-- start of Page excerpt --

The District Court Judge awarded
$37,000 to the appellants. He considered
that that sum represented the cost of increasing the building from below 33 per
cent of
the building standard to 43 per cent of the building
standard.
[5] The appellants appealed against the damages award, arguing the minimum work required to get over the 33 per cent threshold turned out to be 100 per cent of the new building standard. The respondent cross-appealed against the Judge’s findings as to liability. In the alternative the respondent sought that the award of
damages should be vacated.
1 Sipka Holdings Ltd v Merj Holdings Ltd [2015] NZHC 1980.
[6] On appeal I upheld the District Court Judge’s findings as to
liability. In relation to damages, I concluded
that the Judge had
erred in his approach to damages. In my judgment the appellants had to
upgrade the building to 100 per
cent of the Building Code requirements because
they elected to change its use. I took the view that the actual costs incurred
by
the appellants in strengthening the building would have been incurred
regardless of the misrepresentation. I noted that the appellants
had not
called evidence before the District Court to the effect that they paid too much
for the building. I also noted that there
was no evidence that the cost of
upgrading the building to 100 per cent of the new building standard was
increased as a result of
the misrepresentation. I noted that there was no
material available on which the District Court Judge could properly assess
damages
flowing from the breach, and recorded that I was not prepared to
“pluck a figure out of the air”. The question of damages
was
remitted back to the District Court for re-hearing.

-- end of Page excerpt --
-- start of Material provided --

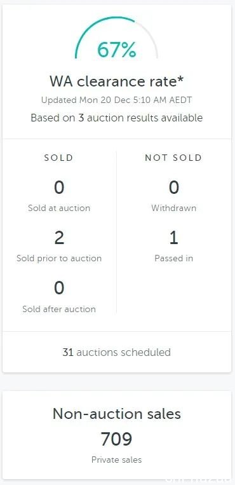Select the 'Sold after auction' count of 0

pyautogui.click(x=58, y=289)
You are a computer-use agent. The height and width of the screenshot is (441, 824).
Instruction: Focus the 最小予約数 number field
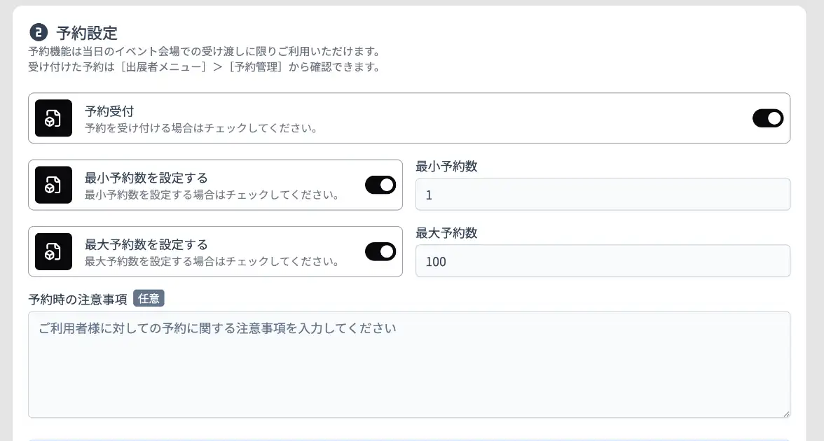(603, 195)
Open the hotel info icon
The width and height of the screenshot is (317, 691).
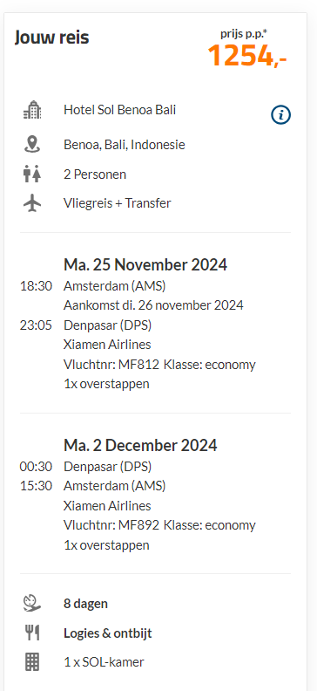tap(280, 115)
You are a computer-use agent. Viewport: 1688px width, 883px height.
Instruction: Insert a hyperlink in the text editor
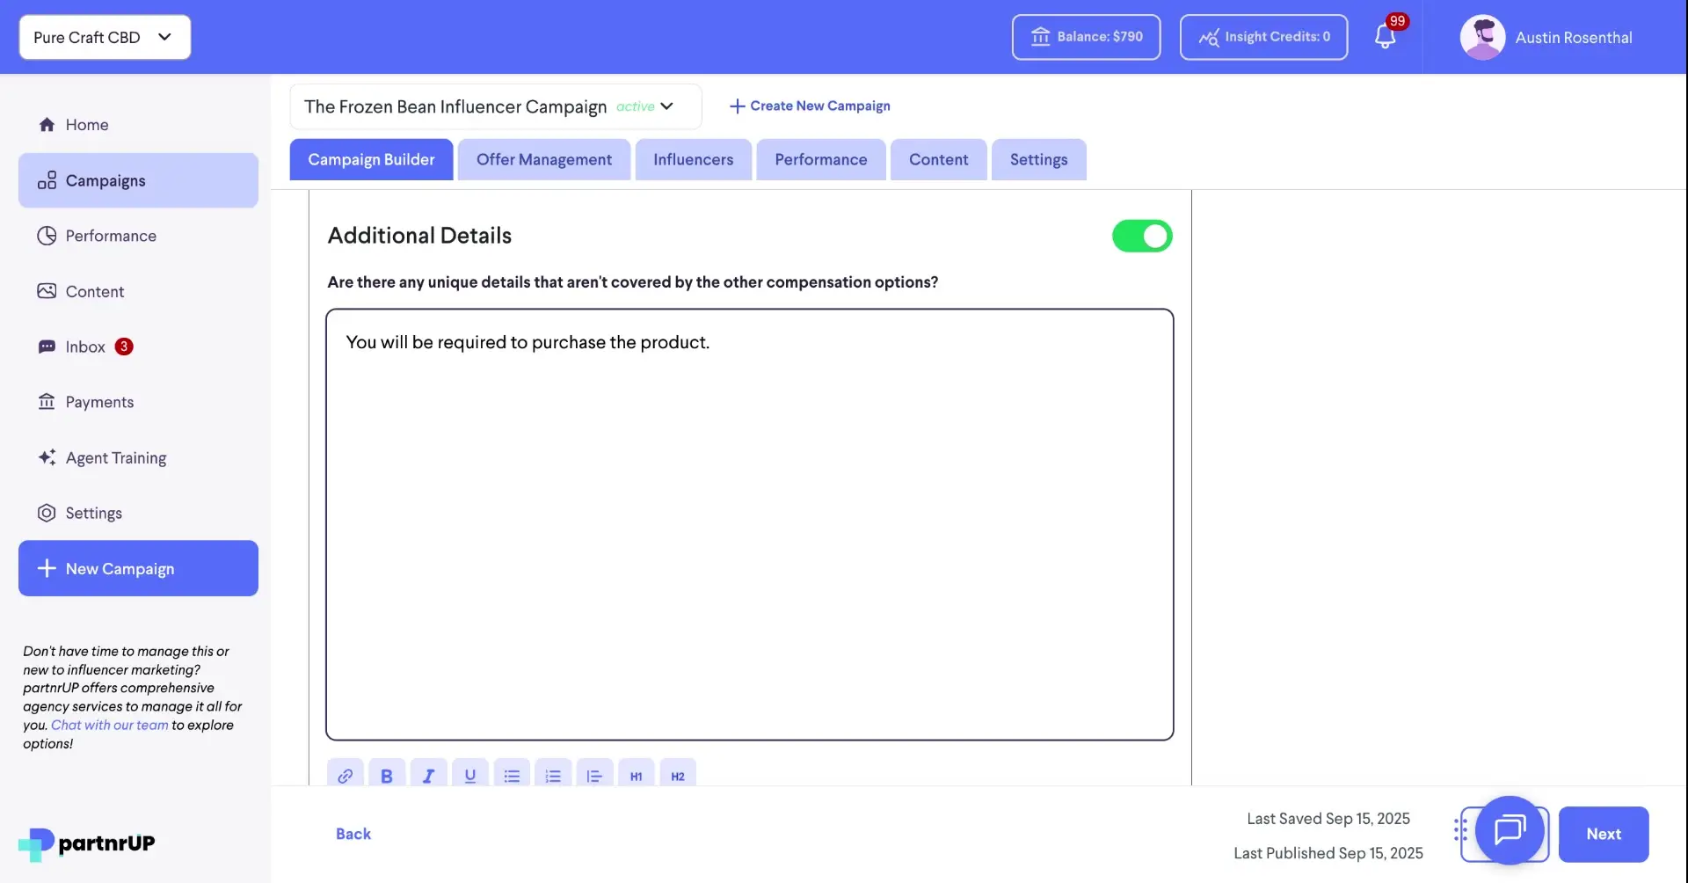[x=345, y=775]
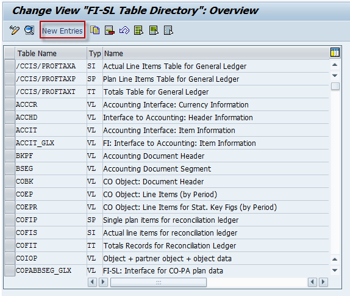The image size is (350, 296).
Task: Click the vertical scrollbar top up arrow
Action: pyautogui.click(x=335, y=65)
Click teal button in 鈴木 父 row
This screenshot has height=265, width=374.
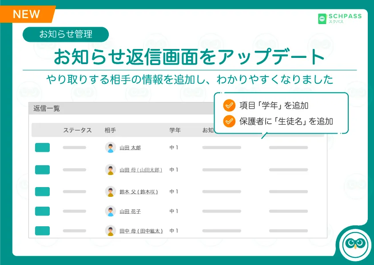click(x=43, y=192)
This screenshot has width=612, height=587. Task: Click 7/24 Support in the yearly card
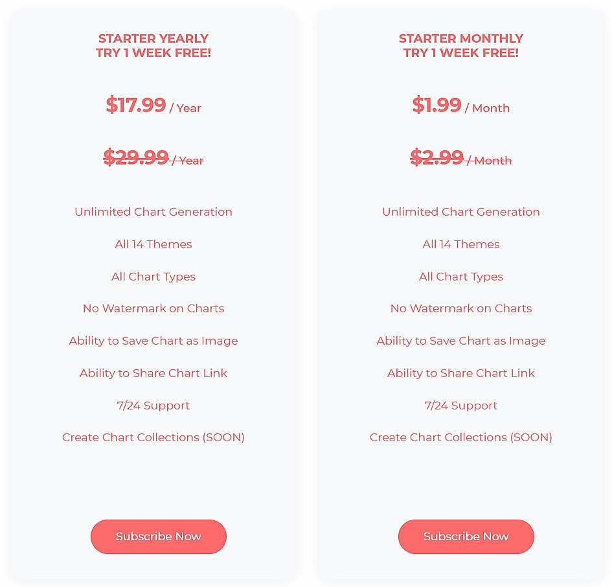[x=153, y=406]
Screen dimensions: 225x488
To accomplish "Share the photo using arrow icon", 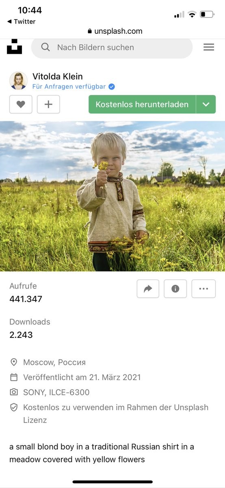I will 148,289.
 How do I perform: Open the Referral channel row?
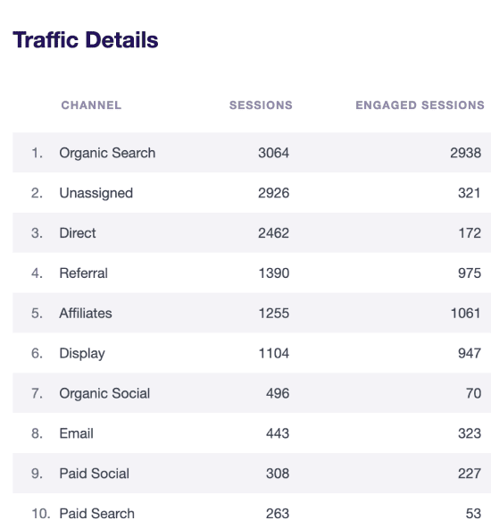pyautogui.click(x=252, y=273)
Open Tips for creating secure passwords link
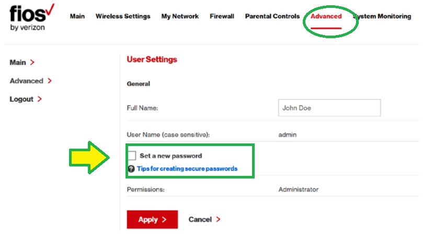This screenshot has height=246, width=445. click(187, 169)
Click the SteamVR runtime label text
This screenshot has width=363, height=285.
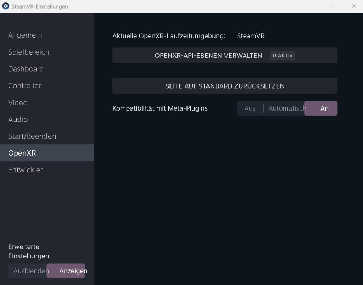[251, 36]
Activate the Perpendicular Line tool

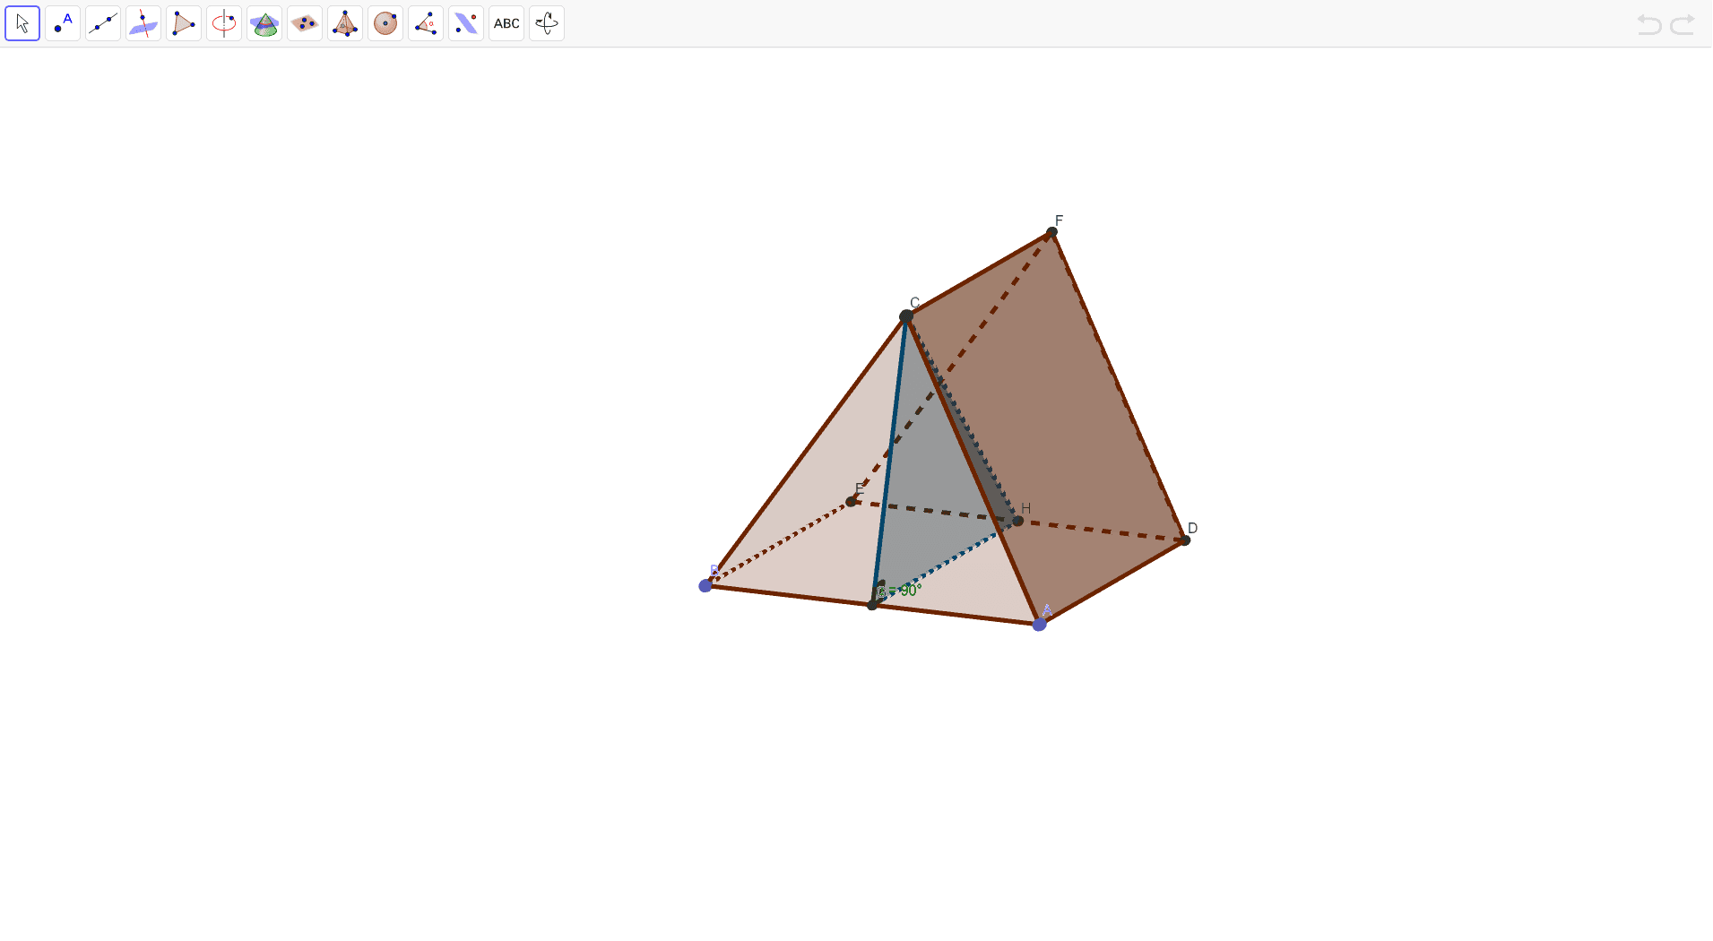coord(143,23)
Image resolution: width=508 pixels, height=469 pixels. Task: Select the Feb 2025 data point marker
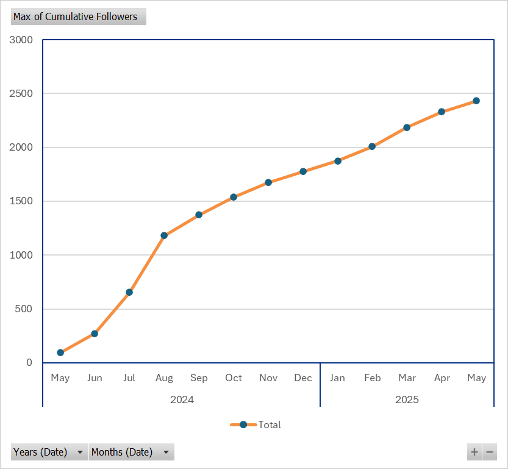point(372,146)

-- end of Material provided --

Tasks to complete |
(A) List each distinct percentage figure that appears in the court ruling excerpt.
(B) Transcribe the court ruling excerpt word for word, starting with "The District Court Judge awarded" and going on through "[2015] NZHC 1980.".

Expected outputs |
(A) 33 per cent, 43 per cent, 100 per cent

(B)
The District Court Judge awarded
$37,000 to the appellants. He considered
that that sum represented the cost of increasing the building from below 33 per
cent of
the building standard to 43 per cent of the building
standard.
[5] The appellants appealed against the damages award, arguing the minimum work required to get over the 33 per cent threshold turned out to be 100 per cent of the new building standard. The respondent cross-appealed against the Judge’s findings as to liability. In the alternative the respondent sought that the award of
damages should be vacated.
1 Sipka Holdings Ltd v Merj Holdings Ltd [2015] NZHC 1980.